(Item coordinate data)
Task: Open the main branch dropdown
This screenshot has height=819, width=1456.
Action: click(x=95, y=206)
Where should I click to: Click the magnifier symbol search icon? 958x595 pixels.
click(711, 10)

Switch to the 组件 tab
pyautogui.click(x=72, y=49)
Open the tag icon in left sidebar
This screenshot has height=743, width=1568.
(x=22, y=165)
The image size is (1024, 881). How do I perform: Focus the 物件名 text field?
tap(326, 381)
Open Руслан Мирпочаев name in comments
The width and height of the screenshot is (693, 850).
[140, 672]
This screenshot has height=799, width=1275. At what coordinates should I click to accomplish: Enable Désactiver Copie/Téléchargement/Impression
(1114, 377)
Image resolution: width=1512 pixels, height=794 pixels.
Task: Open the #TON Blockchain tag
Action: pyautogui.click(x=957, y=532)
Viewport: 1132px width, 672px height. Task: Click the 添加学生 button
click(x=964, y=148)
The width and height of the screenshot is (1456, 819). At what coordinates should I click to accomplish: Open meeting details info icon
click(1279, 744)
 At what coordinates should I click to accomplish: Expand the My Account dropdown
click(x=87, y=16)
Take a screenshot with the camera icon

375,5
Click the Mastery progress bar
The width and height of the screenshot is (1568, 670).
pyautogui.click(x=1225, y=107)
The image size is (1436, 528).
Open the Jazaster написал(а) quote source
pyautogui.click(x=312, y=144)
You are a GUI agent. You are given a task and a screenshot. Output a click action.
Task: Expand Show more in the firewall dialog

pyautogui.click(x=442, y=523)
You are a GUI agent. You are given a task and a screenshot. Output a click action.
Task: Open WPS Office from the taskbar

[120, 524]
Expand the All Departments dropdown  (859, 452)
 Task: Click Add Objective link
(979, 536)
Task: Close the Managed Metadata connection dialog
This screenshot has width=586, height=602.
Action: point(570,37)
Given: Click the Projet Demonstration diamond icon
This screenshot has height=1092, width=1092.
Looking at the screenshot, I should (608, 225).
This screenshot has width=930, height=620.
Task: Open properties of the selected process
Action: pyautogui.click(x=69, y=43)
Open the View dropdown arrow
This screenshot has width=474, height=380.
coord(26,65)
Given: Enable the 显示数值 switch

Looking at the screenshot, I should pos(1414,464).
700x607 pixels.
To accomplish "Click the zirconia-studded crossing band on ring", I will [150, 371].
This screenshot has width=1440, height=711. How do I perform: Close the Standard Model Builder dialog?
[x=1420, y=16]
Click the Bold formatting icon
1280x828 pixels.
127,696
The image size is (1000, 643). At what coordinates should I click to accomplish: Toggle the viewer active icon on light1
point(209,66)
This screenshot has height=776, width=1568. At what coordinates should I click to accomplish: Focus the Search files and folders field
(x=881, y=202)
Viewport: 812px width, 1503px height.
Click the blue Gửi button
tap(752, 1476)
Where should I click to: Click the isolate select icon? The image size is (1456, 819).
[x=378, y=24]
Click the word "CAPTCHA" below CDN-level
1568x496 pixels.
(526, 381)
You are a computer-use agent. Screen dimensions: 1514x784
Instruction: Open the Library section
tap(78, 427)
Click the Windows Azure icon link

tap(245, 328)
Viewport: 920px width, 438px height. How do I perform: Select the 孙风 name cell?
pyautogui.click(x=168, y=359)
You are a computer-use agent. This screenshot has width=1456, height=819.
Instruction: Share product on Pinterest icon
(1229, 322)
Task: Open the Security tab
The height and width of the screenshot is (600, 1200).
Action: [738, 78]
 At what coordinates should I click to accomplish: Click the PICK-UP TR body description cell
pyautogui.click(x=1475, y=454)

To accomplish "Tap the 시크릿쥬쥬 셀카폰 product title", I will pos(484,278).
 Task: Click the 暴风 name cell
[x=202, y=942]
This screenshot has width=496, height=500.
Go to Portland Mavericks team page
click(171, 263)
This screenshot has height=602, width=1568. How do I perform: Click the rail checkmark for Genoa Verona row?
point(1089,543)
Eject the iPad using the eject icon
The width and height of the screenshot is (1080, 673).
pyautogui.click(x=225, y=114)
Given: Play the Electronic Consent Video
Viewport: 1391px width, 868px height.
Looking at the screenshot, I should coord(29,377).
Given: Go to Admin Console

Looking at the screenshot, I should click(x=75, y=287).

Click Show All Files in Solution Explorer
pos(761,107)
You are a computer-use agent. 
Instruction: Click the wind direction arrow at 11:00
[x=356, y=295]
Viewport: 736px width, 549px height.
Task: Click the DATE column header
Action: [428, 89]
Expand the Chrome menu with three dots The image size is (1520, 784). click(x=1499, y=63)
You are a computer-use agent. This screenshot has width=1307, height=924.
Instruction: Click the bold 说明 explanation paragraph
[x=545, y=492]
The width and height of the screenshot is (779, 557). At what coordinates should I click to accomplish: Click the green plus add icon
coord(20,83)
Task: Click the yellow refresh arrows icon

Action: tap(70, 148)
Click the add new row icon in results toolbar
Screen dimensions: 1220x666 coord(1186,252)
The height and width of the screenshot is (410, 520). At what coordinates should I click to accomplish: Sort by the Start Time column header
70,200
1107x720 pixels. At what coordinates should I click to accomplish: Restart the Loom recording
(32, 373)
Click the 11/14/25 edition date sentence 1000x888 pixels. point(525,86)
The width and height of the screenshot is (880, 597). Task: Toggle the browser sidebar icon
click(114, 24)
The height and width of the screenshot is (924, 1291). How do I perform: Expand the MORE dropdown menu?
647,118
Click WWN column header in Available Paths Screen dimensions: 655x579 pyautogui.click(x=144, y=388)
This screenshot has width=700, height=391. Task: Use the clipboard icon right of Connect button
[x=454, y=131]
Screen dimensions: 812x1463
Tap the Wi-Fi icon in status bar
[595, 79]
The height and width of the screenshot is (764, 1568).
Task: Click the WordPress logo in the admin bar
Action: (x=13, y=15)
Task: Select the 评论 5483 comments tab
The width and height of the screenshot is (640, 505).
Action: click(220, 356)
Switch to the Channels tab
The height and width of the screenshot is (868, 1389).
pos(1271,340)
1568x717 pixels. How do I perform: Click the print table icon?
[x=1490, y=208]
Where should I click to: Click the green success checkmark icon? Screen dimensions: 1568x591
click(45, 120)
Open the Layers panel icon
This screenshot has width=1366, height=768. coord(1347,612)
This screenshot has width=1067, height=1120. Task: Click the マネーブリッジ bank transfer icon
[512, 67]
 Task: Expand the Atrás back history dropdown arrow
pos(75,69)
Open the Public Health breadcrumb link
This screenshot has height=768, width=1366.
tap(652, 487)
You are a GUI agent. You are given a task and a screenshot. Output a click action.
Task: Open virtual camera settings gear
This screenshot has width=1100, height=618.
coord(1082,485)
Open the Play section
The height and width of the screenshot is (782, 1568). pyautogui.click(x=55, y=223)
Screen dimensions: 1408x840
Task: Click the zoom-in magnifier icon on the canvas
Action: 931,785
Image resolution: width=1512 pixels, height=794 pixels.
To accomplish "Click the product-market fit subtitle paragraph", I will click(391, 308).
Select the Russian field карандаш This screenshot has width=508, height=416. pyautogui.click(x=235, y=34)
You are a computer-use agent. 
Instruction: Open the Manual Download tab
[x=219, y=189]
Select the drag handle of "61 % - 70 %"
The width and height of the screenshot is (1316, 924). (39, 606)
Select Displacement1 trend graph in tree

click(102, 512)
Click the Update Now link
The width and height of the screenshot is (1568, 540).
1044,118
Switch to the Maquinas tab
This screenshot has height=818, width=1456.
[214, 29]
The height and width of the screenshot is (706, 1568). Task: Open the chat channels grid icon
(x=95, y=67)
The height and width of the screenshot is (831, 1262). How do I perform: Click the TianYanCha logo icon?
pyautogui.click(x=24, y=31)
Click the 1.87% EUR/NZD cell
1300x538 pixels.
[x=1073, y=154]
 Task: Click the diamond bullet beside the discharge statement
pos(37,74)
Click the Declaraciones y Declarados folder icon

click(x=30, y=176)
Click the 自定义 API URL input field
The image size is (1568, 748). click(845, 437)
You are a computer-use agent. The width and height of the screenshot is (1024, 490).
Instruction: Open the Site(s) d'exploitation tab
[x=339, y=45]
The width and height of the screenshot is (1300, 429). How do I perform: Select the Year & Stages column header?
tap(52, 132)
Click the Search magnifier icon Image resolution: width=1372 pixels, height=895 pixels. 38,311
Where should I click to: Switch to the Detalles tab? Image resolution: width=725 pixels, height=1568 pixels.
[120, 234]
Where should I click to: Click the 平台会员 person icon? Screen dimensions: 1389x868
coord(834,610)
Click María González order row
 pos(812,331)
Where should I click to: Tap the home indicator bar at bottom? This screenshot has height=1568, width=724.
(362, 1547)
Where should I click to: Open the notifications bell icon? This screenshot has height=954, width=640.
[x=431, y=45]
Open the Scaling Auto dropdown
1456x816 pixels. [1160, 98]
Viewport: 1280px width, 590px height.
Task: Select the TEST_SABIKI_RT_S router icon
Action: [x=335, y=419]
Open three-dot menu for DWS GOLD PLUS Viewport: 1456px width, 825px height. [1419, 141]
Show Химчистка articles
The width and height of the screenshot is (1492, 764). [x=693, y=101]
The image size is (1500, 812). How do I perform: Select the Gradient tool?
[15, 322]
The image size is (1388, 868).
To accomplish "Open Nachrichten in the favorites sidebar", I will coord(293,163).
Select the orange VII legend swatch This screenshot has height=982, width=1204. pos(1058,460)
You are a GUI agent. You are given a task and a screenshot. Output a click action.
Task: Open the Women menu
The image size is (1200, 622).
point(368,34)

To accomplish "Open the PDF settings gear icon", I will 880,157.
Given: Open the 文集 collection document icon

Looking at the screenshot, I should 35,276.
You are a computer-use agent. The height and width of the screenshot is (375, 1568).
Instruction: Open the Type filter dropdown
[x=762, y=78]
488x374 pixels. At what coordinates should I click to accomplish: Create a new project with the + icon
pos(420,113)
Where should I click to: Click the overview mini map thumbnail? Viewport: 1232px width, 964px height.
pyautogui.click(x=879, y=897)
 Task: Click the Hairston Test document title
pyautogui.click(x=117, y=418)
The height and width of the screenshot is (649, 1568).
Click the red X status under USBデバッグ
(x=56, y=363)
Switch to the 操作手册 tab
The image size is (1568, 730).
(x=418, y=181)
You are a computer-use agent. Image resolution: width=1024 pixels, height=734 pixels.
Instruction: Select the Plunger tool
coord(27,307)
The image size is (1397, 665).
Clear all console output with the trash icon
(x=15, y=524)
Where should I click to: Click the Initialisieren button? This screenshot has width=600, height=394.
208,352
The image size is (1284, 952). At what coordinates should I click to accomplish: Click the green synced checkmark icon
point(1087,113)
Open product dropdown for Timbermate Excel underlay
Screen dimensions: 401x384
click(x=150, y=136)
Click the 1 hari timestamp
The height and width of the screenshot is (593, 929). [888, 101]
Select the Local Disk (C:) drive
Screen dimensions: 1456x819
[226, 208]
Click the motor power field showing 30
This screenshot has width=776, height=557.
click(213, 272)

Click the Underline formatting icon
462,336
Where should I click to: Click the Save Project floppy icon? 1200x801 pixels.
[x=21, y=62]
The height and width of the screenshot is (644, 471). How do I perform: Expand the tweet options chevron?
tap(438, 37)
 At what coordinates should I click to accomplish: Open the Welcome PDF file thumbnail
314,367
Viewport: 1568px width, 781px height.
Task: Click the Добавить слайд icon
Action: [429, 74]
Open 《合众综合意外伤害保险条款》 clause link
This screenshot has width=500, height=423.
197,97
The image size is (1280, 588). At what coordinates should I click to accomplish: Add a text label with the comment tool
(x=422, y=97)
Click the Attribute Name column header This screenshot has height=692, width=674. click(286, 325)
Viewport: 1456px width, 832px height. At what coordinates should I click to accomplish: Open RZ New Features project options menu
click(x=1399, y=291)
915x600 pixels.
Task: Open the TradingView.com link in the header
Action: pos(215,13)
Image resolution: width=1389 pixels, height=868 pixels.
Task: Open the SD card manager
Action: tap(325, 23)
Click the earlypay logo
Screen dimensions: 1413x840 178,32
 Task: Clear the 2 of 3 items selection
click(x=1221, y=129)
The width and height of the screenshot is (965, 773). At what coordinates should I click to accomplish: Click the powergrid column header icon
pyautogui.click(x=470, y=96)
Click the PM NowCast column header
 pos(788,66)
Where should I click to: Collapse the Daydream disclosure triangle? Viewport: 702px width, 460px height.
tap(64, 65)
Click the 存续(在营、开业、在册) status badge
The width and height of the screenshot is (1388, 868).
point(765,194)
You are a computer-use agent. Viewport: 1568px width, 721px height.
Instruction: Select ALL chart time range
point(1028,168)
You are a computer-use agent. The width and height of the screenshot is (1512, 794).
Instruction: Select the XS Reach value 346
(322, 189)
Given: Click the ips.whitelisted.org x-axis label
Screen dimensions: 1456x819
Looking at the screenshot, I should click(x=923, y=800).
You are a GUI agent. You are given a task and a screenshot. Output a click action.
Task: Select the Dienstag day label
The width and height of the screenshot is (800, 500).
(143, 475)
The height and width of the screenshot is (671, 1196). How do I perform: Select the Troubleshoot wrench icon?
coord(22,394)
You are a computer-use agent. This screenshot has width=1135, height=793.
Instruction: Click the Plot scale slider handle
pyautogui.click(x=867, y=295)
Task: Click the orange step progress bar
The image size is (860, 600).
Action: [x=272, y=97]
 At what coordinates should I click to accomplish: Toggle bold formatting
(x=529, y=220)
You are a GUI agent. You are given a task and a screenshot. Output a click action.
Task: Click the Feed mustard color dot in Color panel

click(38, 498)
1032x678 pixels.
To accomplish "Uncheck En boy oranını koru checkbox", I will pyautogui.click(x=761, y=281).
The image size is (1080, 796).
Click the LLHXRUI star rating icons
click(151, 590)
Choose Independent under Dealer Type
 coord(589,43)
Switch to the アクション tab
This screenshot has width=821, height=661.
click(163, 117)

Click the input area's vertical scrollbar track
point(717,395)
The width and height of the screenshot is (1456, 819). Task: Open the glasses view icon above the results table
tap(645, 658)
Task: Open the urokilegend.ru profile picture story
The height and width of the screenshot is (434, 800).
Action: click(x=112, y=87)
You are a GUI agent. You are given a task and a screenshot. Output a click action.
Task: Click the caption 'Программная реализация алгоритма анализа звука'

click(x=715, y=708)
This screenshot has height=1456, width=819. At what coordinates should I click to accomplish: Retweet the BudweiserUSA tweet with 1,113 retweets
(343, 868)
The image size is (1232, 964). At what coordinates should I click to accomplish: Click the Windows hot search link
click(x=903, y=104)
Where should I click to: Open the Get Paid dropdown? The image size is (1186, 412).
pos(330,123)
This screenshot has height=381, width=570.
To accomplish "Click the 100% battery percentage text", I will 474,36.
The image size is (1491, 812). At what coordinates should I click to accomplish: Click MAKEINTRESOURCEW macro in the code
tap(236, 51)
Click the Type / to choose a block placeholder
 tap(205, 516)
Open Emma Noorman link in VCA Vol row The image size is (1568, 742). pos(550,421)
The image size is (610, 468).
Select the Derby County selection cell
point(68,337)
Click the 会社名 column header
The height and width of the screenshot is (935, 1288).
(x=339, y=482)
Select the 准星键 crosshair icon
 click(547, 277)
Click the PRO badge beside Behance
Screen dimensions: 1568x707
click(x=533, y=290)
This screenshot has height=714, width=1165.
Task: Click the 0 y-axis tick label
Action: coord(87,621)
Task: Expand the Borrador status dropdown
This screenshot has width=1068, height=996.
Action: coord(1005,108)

Problem requirements:
Copy the lines between the line holding "Click the 存续(在营、开业、在册) status badge" and the line holding "coord(22,394)", inclusive, exactly as they appear.

Right answer:
Click the 存续(在营、开业、在册) status badge
The width and height of the screenshot is (1388, 868).
point(765,194)
You are a computer-use agent. Viewport: 1568px width, 721px height.
Instruction: Select ALL chart time range
point(1028,168)
You are a computer-use agent. The width and height of the screenshot is (1512, 794).
Instruction: Select the XS Reach value 346
(322, 189)
Given: Click the ips.whitelisted.org x-axis label
Screen dimensions: 1456x819
Looking at the screenshot, I should click(x=923, y=800).
You are a GUI agent. You are given a task and a screenshot. Output a click action.
Task: Select the Dienstag day label
The width and height of the screenshot is (800, 500).
(143, 475)
The height and width of the screenshot is (671, 1196). How do I perform: Select the Troubleshoot wrench icon?
coord(22,394)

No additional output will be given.